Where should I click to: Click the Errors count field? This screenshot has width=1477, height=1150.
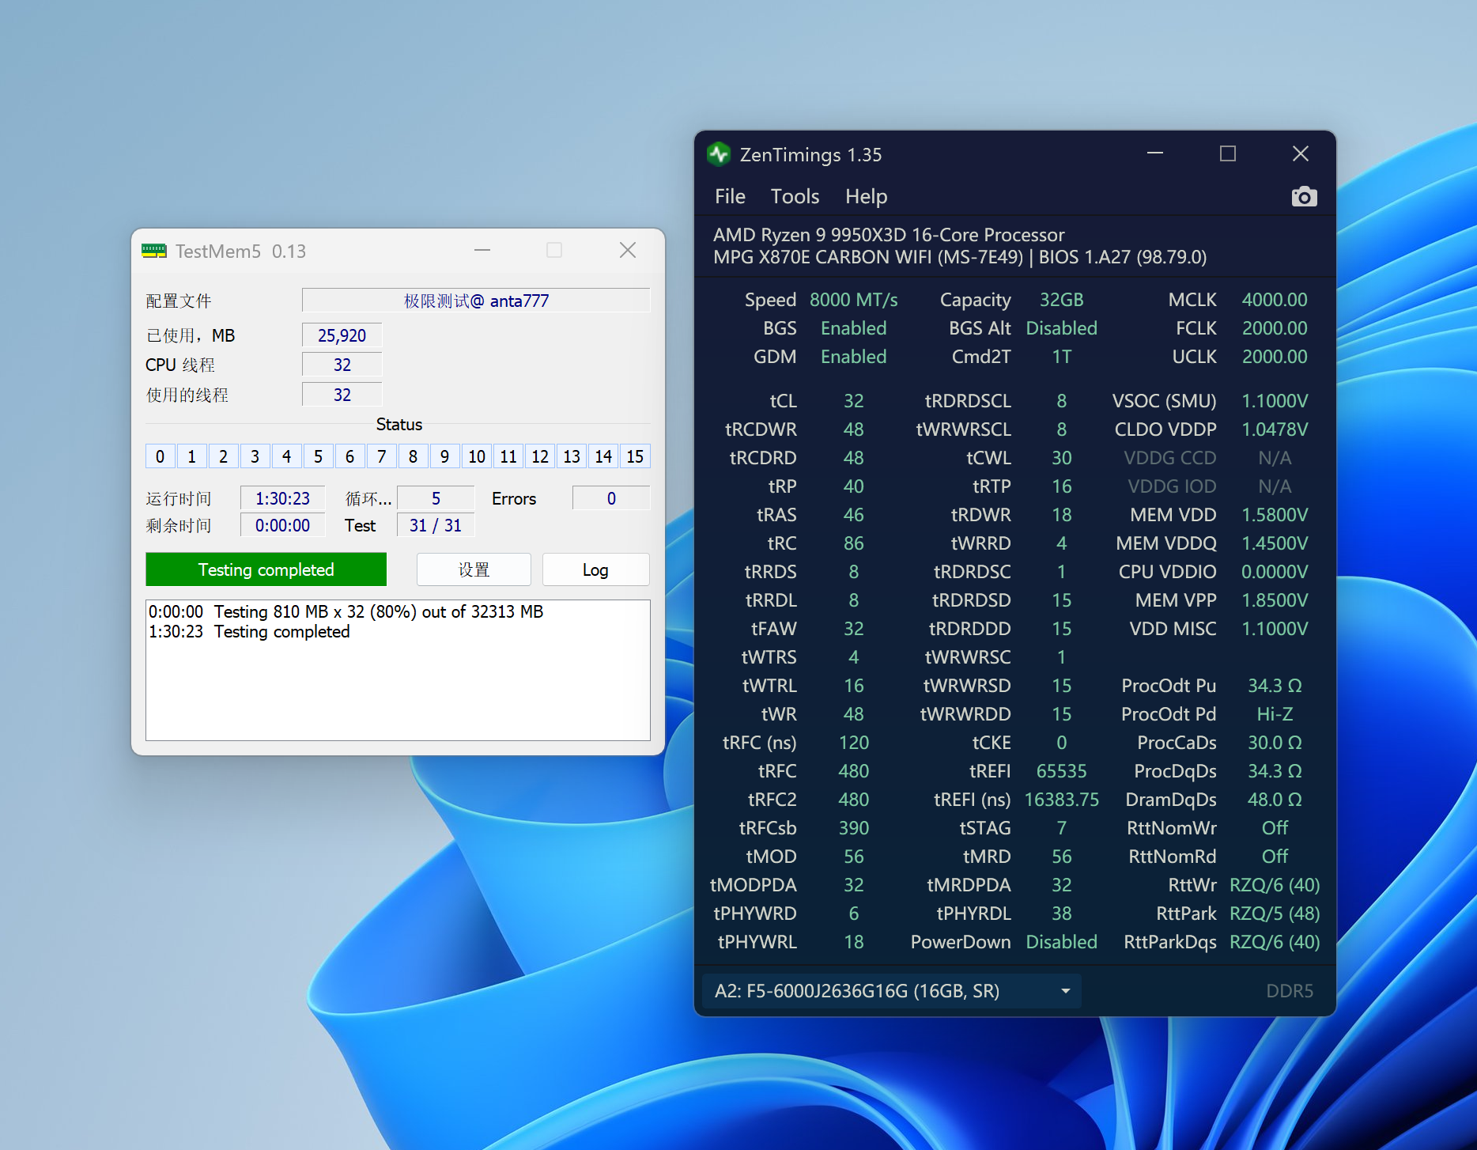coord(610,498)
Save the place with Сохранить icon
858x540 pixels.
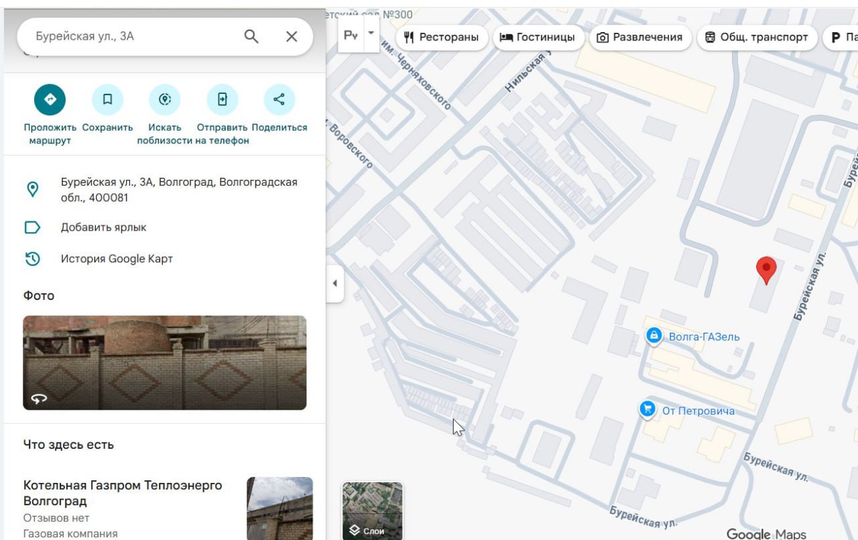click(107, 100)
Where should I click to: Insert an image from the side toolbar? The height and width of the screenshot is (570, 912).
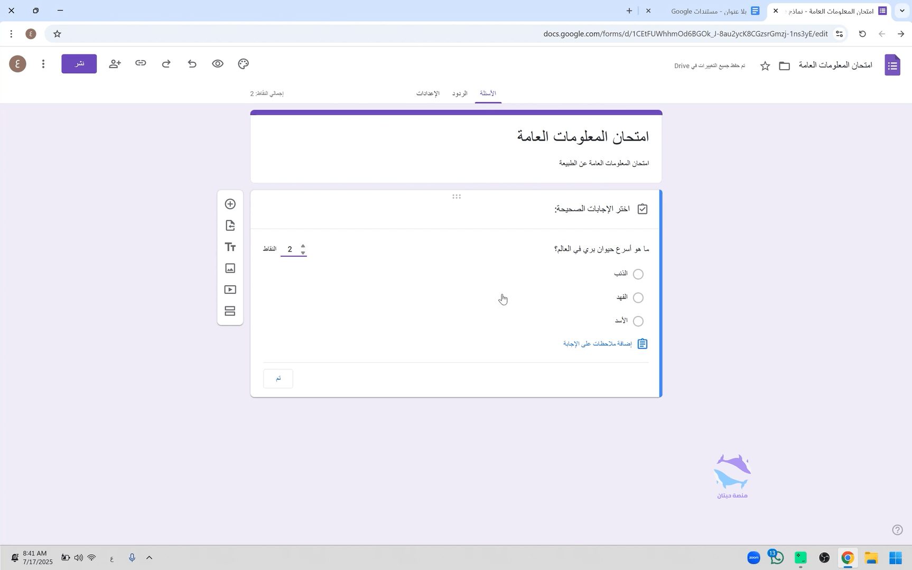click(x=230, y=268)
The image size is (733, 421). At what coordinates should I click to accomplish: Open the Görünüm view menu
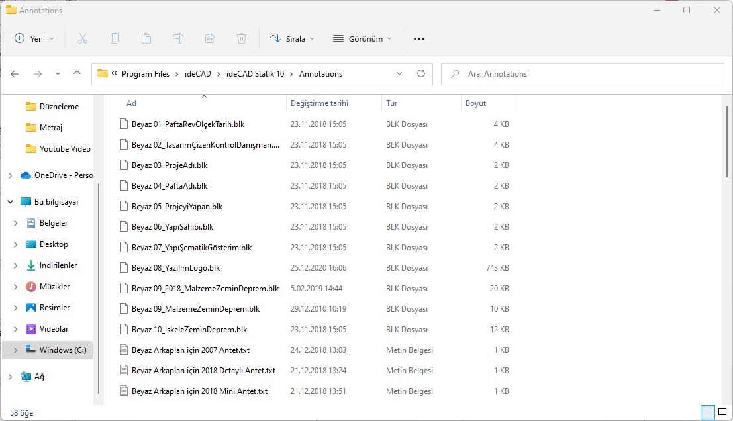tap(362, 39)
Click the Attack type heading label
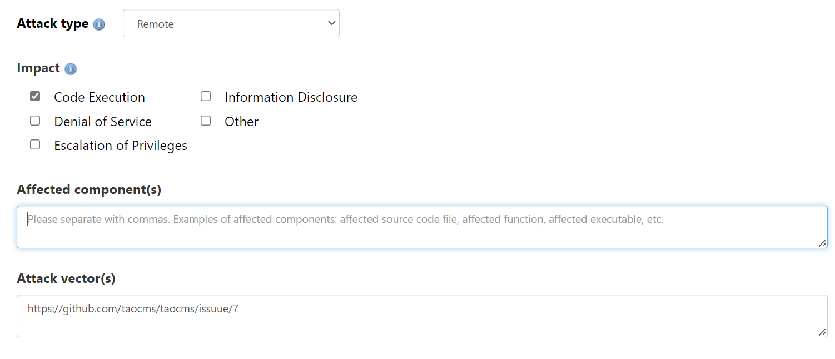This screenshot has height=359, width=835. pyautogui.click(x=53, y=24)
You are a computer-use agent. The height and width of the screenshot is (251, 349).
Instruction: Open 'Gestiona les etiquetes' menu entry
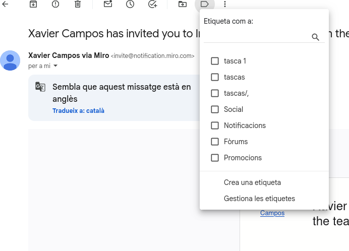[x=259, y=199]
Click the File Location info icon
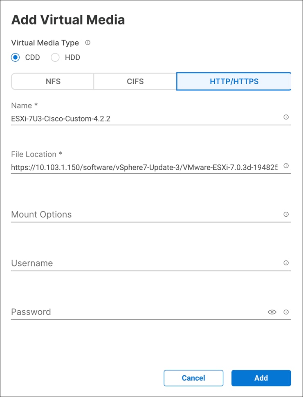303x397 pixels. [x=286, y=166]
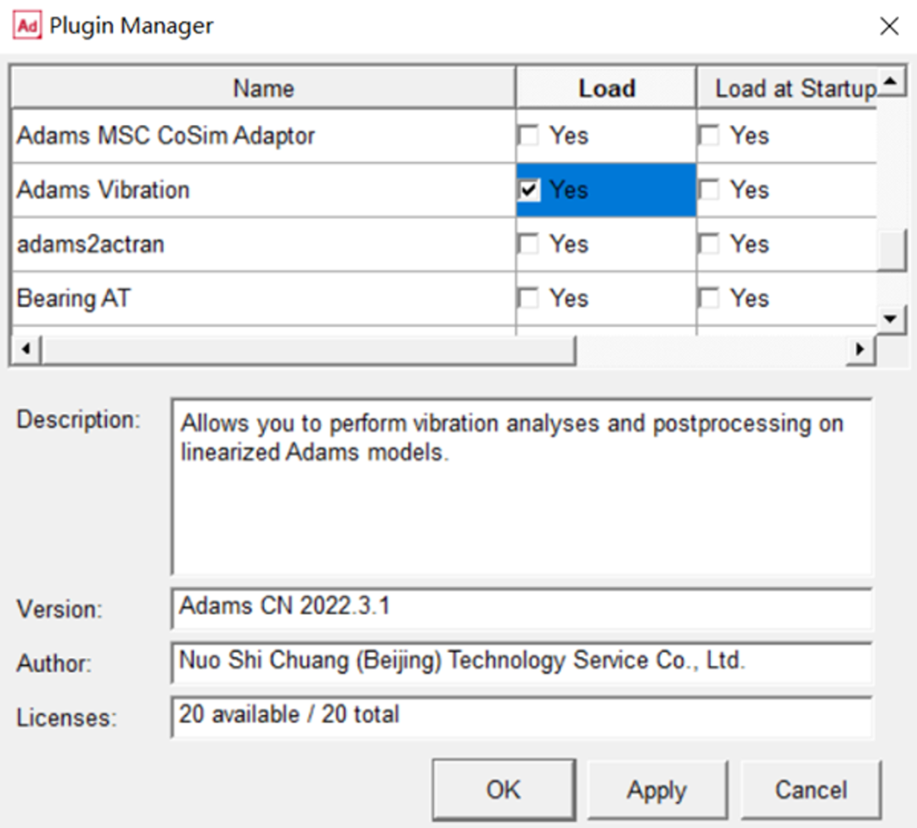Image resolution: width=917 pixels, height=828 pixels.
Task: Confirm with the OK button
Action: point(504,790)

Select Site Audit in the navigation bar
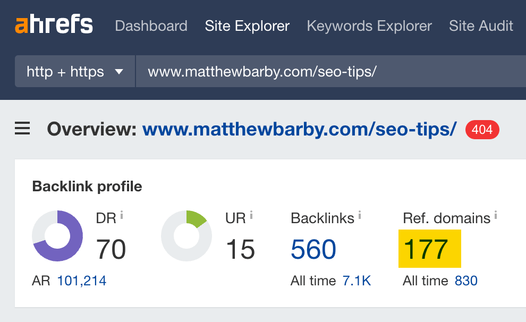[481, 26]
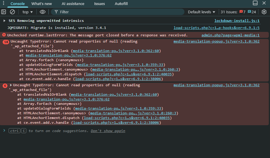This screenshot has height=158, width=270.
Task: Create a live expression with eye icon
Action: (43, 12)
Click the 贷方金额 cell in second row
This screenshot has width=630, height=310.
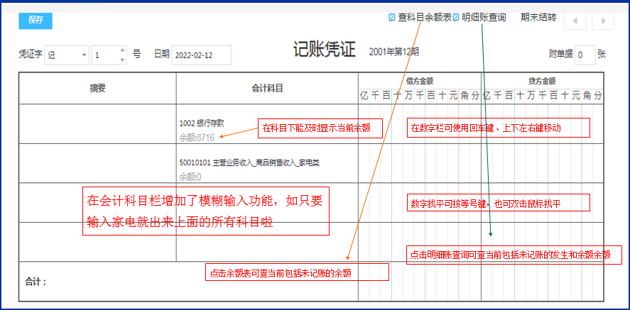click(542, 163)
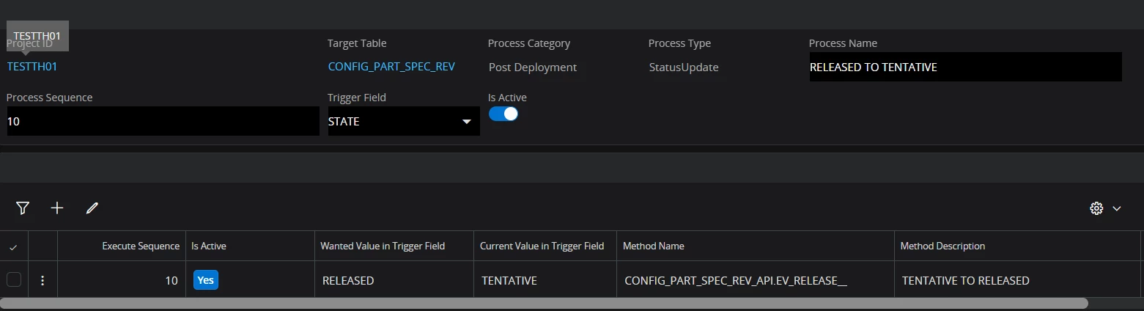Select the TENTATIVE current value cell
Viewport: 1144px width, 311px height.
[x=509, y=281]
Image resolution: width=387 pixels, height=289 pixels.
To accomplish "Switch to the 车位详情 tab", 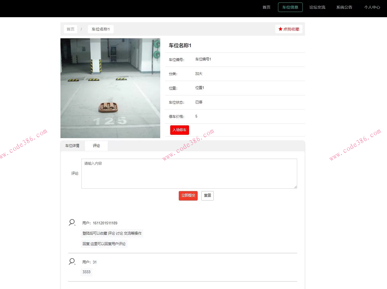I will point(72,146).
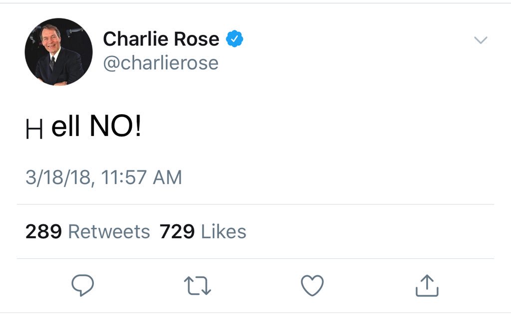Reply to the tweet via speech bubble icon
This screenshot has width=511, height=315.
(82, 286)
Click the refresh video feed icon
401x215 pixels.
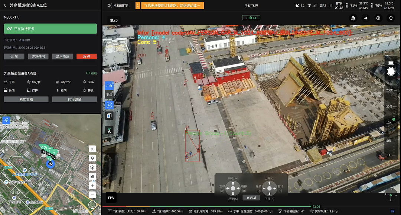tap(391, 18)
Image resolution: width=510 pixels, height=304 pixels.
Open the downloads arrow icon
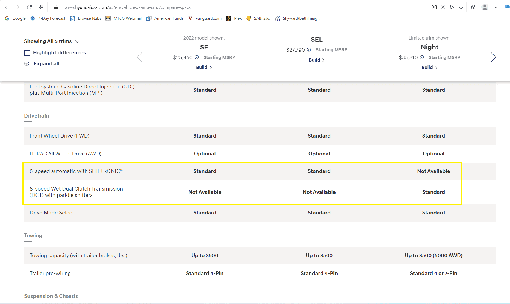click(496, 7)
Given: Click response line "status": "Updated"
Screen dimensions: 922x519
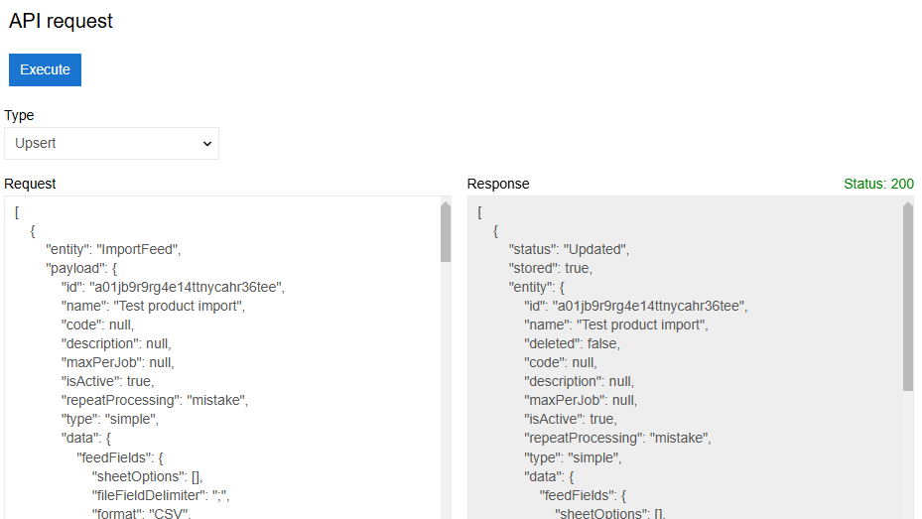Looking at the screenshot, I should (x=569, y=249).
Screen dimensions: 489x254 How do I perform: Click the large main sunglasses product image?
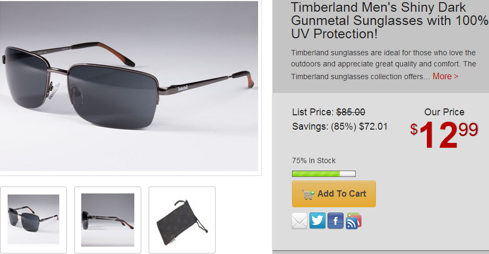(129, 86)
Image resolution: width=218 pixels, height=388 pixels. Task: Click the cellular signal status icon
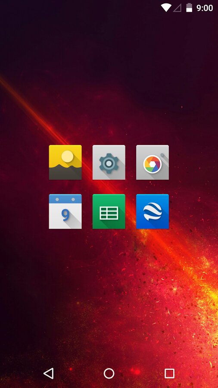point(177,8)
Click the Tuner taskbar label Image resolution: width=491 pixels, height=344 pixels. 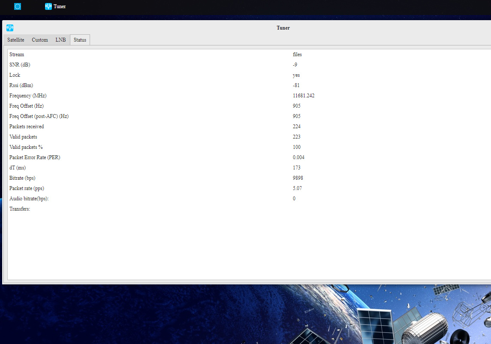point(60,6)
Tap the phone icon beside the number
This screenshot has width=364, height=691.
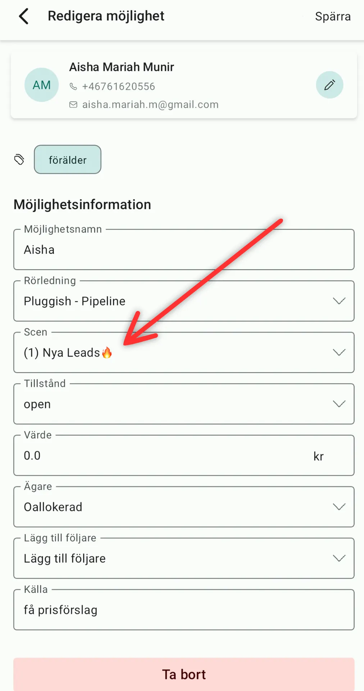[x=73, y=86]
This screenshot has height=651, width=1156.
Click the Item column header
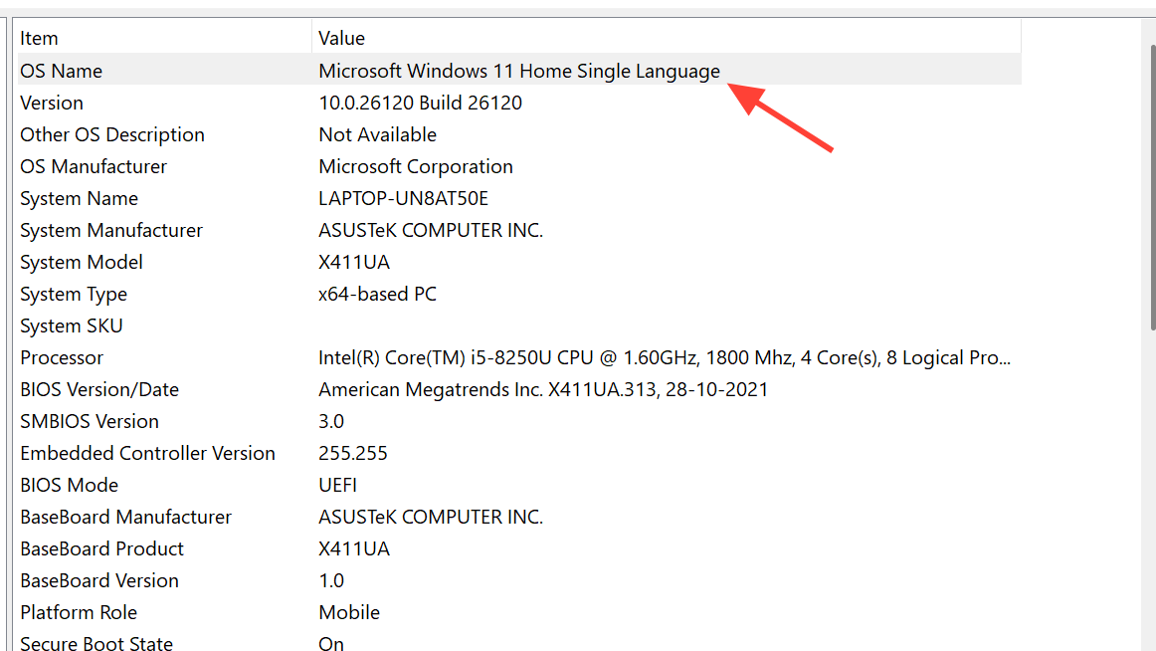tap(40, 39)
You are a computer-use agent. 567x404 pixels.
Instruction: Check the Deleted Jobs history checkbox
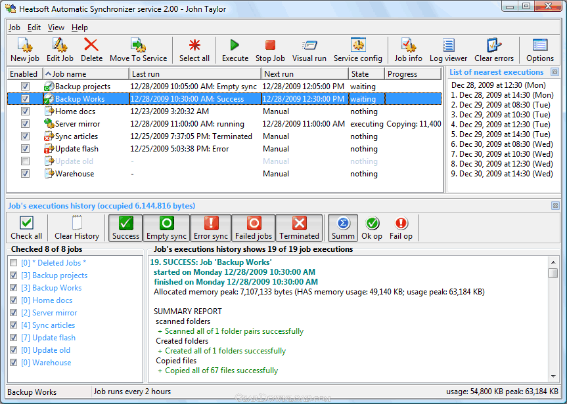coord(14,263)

▸ WHAT TO DO
Copy each line in the entries above where "computer" turns up.

▸ SOLUTION BELOW
You are a computer-use agent. The height and width of the screenshot is (251, 349).
You are a computer-use agent. 567x404 pixels.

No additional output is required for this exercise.